Multi-Agent Systems with MCP
A multi-agent system uses several specialized AI agents working together, instead of relying on one single agent to handle everything. MCP plays a key role in letting these agents share tools and pass work between each other cleanly, without duplicating effort.
Why Split Work Across Multiple Agents
One agent trying to research, write, check facts, and format a final report at the same time often produces weaker results than several focused agents handling one job each. Splitting work mirrors how skilled human teams already operate, with each person handling the part they do best.
A Hospital Team Analogy
A hospital does not send one person to diagnose, perform surgery, administer medication, and handle billing all alone. A doctor diagnoses, a surgeon operates, a nurse administers care, and a billing clerk handles paperwork. Each specialist focuses on one job, and the patient benefits from that focused expertise. A multi-agent AI system organizes work the same way.
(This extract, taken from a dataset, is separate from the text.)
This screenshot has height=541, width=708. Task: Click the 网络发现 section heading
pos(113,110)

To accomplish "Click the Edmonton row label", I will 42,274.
A Simple Multi-Agent Setup
| Agent | Job |
|---|---|
| Research agent | Searches documents and gathers relevant facts using RAG |
| Action agent | Calls live tools through MCP, such as booking or updating records |
| Writer agent | Combines gathered facts into a clear final response |
| Reviewer agent | Checks the final response for accuracy before sending it out |
How MCP Supports This Setup
Each agent can connect to the same shared MCP servers, avoiding duplicate integration work. A research agent and an action agent both reach the same customer database through one shared server, each pulling only what its own job requires.
A Worked Example: Handling a Complaint
- A research agent searches the knowledge base for the relevant refund policy using RAG.
- An action agent checks the customer's order status through an MCP-connected order system.
- A writer agent combines the policy information and the order status into one clear response.
- A reviewer agent checks the response for tone and accuracy before it reaches the customer.
The Complaint Example Step by Step
Coordination Challenges
| Challenge | Why It Happens |
|---|---|
| Agents disagreeing on facts | Different agents may pull slightly different information |
| Slower overall response time | Multiple steps take longer than one single step |
| Unclear handoff points | Agents need clear rules for when to pass work along |
When Multi-Agent Design Makes Sense
Simple question-and-answer tasks rarely need multiple agents. Complex workflows involving research, live actions, and careful review benefit strongly from splitting the work. Matching the design to the actual complexity of the task avoids unnecessary overhead for problems that never needed it in the first place.